Top secret. L'identità maschile rimane un sancta sanctorum. Un
luogo inaccessibile allo sguardo. E' il caro prezzo pagato in cambio
dell'abitudine a pensarsi - consapevolmente o meno - il detentore naturale del
potere, nella sfera privata della famiglia come in quella pubblica. Ancora oggi
si pensa che l'identità maschile sia soltanto una somma di predisposizioni
biologiche, di muscoli e corteccia cerebrale. Che, insomma, maschio si nasce e
non lo si diventa. E, invece, chissà, si potrebbe scoprire che il maschile è
una costruzione storica e magari neppure tanto solida. Anzi. Maschio si
diventa, e a prezzo di operazioni culturali sempre precarie, di scelte più o
meno sotterranee tra modelli, riferimenti e archetipi che mal s'accordano tra
loro. Per esempio, tra i due principi contrapposti di animalità e civiltà. Che
il maschio umano diventi un animale capace di socialità solo attraverso un
faticoso processo culturale lo sostiene Luigi Zoja, psicanalista e presidente
dell'associazione che raggruppa tutti gli analisti junghiani (Iaap), oltre che
del Centro italiano di psicologia analitica. La coesistenza tra la polarità
animale e la capacità di convivere con gli altri in società è cosa complicata
da ottenere. Un tema classico della psicanalisi da Freud in poi. Luigi Zoja se
n'è occupato in saggi recenti, Contro Ismene, Considerazioni sulla
violenza (Bollati Boringhieri) e La morte del prossimo (Einaudi),
ma è soprattutto ne II gesto di Ettore (uscito sempre per
Bollati nel 2000) che ha messo a fuoco l'identità maschile come il terreno di
lotta tra principi contrapposti. Lì era appunto la scomparsa del padre, il
rifiuto della figura paterna nel suo significato più positivo di educatore alla
civiltà, a spiegare il senso di un fallimento epocale, di una regressione del
maschio al polo opposto dell'animalità bestiale. Come nella figura mitologica
dei Centauri - tema di una relazione che Luigi Zoja ha tenuto venerdì scorso al
Festival della mente di Sarzana (fino ad oggi) - riemerge nel maschio contemporaneo
il polo rimosso dell'animale fecondatore, incapace di amare e di rapportarsi
all'altro e, per ciò stesso, incline alla patologia dello stupro.
Il modello
che in questa società riscuote più successo è quello del maschio che compete
per conquistare l'oggetto del desiderio prima degli altri rivali. L'esito
estremo di questa cultura è lo stupro. Perché è fallito l'altro modello, quello
del padre educatore alla convivenza civile?
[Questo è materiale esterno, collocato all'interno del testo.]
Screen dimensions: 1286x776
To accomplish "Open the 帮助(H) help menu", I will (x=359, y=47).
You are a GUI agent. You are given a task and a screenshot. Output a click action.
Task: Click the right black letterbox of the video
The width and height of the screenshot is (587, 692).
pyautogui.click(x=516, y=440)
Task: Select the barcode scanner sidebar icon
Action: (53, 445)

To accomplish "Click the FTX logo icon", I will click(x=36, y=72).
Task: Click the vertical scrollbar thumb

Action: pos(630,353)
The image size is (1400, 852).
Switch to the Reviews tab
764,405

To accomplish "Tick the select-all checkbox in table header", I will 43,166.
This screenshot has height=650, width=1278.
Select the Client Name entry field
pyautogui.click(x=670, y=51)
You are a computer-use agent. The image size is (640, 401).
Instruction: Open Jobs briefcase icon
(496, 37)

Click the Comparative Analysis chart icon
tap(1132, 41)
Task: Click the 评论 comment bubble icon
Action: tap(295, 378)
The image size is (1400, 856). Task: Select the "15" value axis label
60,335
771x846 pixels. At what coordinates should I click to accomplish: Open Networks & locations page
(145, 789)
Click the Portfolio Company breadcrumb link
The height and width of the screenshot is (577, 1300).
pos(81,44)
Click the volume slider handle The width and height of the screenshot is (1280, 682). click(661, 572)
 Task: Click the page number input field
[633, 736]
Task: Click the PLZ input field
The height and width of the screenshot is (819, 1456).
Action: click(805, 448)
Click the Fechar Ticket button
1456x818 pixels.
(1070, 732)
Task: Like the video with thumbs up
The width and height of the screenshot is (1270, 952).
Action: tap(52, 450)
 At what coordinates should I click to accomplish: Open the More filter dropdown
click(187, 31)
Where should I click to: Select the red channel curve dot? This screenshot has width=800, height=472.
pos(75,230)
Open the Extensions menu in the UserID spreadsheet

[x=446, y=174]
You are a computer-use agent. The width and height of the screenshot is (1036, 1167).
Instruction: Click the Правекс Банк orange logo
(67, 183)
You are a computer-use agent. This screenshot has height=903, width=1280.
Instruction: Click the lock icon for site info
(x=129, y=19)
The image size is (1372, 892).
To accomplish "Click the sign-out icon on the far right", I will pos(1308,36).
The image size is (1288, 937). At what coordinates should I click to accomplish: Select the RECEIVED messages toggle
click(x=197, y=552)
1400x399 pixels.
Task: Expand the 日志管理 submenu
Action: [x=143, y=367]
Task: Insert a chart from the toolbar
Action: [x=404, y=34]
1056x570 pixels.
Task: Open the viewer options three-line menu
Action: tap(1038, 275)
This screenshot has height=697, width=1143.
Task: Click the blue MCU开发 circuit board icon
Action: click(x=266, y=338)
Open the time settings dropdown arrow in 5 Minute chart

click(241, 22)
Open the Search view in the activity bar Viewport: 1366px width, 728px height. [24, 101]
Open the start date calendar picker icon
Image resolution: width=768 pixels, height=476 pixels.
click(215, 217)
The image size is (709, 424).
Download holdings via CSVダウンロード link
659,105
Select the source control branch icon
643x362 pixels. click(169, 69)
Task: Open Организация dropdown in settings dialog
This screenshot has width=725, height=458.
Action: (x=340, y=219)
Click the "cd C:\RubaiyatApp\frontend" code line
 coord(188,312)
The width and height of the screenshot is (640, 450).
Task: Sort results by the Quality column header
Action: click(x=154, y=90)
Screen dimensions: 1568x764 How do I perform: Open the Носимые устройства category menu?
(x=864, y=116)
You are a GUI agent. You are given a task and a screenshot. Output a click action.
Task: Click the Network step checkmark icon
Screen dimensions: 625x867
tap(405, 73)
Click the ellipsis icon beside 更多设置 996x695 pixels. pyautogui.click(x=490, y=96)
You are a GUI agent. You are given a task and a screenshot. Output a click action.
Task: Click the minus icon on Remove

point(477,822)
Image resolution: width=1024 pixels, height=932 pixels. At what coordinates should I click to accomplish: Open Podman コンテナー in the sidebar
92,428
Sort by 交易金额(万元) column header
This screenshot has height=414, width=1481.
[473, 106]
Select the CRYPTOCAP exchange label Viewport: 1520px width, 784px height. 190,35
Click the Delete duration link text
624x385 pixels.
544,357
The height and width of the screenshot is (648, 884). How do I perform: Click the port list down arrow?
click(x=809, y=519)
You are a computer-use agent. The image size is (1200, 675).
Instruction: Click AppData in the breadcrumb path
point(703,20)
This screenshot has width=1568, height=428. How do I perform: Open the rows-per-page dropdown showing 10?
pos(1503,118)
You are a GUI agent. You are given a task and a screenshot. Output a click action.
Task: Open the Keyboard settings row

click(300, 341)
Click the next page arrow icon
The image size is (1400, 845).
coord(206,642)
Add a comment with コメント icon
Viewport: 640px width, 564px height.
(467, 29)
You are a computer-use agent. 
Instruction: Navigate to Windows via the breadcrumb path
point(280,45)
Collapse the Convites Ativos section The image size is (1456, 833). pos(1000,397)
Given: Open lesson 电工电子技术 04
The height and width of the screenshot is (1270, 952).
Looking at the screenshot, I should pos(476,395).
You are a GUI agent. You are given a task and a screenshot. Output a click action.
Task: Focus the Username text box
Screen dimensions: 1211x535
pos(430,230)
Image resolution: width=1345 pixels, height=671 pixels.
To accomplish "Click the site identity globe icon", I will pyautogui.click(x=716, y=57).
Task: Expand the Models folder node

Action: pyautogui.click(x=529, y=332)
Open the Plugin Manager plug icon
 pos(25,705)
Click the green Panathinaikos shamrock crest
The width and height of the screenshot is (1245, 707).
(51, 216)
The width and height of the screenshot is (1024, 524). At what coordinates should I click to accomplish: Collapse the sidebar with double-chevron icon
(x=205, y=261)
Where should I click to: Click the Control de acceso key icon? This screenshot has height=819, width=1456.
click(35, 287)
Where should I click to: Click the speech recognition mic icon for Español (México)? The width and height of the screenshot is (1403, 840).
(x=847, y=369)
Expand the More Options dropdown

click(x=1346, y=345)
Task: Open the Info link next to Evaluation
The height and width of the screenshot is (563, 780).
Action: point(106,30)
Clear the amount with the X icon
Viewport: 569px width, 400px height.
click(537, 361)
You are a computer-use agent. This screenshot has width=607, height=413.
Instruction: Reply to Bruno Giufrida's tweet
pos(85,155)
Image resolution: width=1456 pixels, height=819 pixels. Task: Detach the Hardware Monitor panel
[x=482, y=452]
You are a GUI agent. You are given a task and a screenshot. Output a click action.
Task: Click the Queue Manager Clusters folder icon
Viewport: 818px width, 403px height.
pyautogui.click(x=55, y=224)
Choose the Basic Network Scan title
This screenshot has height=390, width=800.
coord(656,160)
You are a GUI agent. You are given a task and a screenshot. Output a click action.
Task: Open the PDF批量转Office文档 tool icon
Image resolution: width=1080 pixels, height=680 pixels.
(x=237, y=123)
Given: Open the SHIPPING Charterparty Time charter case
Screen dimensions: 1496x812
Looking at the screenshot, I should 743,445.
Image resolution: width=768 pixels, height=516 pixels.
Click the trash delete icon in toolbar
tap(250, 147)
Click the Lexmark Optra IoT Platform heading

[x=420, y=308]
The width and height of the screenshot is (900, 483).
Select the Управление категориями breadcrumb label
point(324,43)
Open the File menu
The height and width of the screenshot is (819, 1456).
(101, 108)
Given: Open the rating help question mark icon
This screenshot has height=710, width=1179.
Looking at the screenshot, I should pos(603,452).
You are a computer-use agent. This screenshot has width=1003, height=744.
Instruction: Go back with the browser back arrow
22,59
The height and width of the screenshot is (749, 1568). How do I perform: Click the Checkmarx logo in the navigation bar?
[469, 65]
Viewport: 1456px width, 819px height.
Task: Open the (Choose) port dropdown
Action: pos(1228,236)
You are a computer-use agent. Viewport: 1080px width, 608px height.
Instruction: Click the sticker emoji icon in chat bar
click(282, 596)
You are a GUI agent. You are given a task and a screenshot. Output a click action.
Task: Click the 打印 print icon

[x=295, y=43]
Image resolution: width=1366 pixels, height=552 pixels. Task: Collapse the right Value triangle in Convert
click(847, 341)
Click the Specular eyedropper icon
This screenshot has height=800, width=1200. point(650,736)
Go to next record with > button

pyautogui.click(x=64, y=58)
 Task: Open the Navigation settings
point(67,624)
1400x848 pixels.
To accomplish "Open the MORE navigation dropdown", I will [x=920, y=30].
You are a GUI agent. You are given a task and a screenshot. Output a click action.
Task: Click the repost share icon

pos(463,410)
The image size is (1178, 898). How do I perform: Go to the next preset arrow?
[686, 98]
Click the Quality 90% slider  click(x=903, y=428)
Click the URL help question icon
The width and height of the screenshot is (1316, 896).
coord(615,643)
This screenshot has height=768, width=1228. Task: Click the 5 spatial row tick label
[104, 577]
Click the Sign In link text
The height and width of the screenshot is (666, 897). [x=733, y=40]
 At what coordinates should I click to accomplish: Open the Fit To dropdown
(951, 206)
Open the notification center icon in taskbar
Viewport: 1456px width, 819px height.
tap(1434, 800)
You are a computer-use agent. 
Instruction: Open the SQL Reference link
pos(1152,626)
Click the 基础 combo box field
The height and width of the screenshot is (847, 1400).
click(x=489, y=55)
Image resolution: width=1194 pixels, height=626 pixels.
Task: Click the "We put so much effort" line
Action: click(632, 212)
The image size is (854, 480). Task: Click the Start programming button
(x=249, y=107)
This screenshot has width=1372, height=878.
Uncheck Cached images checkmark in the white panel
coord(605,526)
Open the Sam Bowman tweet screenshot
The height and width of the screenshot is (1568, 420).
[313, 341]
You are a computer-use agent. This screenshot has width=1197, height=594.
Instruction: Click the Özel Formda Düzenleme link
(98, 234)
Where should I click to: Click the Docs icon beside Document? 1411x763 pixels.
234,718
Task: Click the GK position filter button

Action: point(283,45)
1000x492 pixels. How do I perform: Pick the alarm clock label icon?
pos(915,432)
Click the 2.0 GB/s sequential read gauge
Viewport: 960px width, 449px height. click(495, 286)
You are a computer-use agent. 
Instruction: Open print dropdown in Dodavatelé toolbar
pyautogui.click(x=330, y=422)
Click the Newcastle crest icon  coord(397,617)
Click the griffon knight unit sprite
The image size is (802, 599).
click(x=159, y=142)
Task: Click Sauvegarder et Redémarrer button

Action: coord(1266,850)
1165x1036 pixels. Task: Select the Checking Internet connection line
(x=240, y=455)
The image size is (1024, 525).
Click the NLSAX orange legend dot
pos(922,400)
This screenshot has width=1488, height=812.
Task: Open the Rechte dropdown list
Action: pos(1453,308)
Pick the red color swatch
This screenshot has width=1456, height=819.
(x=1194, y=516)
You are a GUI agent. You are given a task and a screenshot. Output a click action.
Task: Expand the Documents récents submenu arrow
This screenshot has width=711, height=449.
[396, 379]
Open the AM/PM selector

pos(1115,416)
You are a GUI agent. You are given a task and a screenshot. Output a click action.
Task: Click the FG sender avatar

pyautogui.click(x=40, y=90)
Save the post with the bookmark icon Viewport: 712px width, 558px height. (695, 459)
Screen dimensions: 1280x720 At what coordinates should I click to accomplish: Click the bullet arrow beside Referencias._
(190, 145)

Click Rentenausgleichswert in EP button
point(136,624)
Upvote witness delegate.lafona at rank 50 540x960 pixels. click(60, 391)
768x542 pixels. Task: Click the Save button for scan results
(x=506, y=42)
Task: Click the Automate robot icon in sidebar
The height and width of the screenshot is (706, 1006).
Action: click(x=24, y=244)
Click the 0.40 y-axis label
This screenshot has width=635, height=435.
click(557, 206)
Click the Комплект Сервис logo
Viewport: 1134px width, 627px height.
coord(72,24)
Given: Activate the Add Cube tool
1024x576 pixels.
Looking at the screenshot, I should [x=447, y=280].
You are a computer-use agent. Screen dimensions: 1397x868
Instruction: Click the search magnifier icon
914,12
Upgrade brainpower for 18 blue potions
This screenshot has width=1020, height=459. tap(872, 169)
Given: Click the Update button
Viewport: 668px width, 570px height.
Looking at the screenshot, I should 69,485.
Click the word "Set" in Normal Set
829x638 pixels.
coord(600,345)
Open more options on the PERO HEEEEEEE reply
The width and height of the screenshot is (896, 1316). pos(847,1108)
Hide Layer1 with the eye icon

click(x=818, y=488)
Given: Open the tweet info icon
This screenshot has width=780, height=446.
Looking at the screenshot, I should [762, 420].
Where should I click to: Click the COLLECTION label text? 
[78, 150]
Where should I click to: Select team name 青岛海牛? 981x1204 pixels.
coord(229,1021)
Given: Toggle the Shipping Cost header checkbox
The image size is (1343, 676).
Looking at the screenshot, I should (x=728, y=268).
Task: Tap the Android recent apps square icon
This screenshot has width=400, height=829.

Questo sarebbe l'altro aspetto di un lavoro sull'identità maschile. A
differenza dell'identità femminile in cui la "femmina" e la
"madre", le due dimensioni orizzontale e verticale, coesistono da
sempre, perché coesistono nella scala evolutiva in tutti gli animali man mano
che ci si avvicina agli esseri umani e continuano a coesistere in tutte le
civiltà primitive, moderne e postmoderne, quella maschile subisce invece degli
sbalzi notevoli. Fondamentalmente la parte paterna comincia con la cultura. Gli
animali più vicini a noi non hanno dei veri ruoli paterni, hanno soltanto il
maschio che compete per le femmine, si accoppia e non riconosce i propri figli,
non se ne occupa. Il padre è un'invenzione culturale. Il patriarcato è fragile,
anche dal punto di vista psicologico, proprio perché è una costruzione storica.
Nell'identità maschile le due polarità, "maschio competitivo animale"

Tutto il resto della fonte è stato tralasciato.